The Queen of England sent St. Paul’s, Wickford a present three centuries ago, and being thrifty New Englanders, they are still getting some use out of it.

The gift, sent by Queen Anne in 1709, comprised a two-piece silver communion set, a Bible, a Book of Common Prayer, a book of homilies and a set of paraments, or liturgical textiles. The communion set was on the altar on Queen Anne Sunday, August 4, as St. Paul’s  celebrated its founding in 1706 with a Eucharist in the Old Narragansett Church 

The old church, which does not have electricity, was the parish’s home from 1707 until the current church was built nearby in 1847. During its earliest years, the parish was involved in a bitter dispute 20-year dispute with Christ Church in Stratford, Connecticut over Queen Anne’s gift, says Ruth Ann Lewis, a long-time member of the parish and the docent coordinator at Old Narragansett.  

According to “Queen Anne’s Gifts to ‘Old Narragansett’ or The Case of the Contested Church Silver,” an article by Joseph W. Hammond, the controversy began in 1710 when the Rev. Christopher Bridge, St. Paul’s first priest, was reassigned to a church in Rye, New York due to “difficulties” with the Rev. John Honeyman at Trinity Church, Newport. The nature of these difficulties is not clear, but they led Henry Compton, then Bishop of London, to declare that Bridge had “committed an insolent riot upon the Church of Rhode Island.”  

Bridge’s departure created a vacancy at St. Paul’s that lasted nine years. During that time, the queen’s gift was “reassigned,” to Christ Church in Stratford, Connecticut, Hammond writes. When St. Paul’s next rector, the Rev. William Guy arrived, the effort to reclaim the gift began. It would continue for almost two decades as increasingly emotional letters from the two parishes to three successive bishops of London (two of whom died during the controversy) crisscrossed the Atlantic.   

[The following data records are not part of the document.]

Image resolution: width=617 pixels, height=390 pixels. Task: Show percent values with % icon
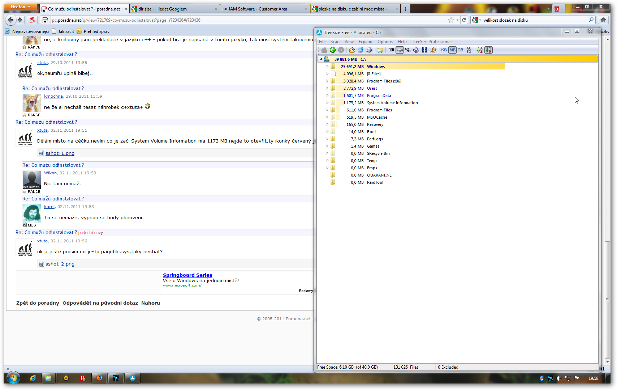(408, 50)
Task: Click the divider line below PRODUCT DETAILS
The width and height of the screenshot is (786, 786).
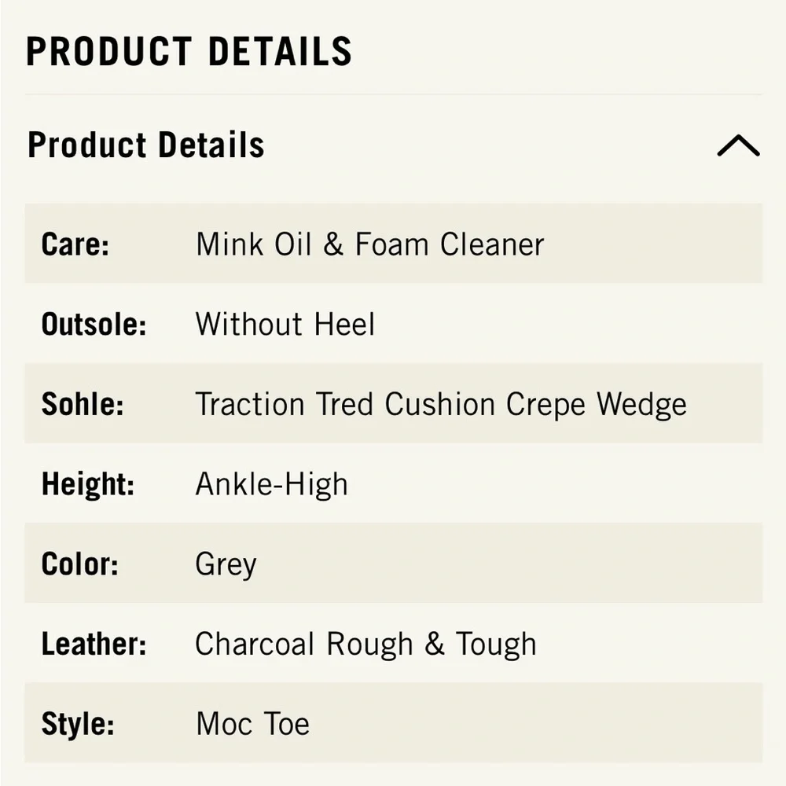Action: pyautogui.click(x=393, y=93)
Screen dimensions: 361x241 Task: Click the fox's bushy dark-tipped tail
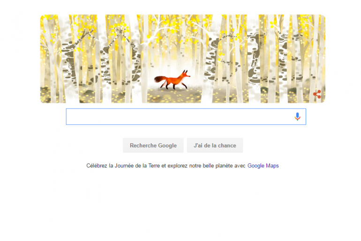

Finally, in June 1729, the Rev. Samuel Johnson of Stratford wrote to the Bishop Edmund Gibson of London saying he would return the gift to St. Paul’s. “I was obliged to use a great deal of Resolution & Self-denial on this Occasion,” he wrote, “but I hope Time will by Degrees compose the Temper of those of my people who have been greatly exasperated on this Account.” 

The silver was back on the altar, augmented by a silver tankard that was not part of the original gift, on Queen Anne Sunday when Bishop Nicholas Knisely preached and presided at the service using portions of the eucharistic liturgy from the 1662 Book of Common Prayer.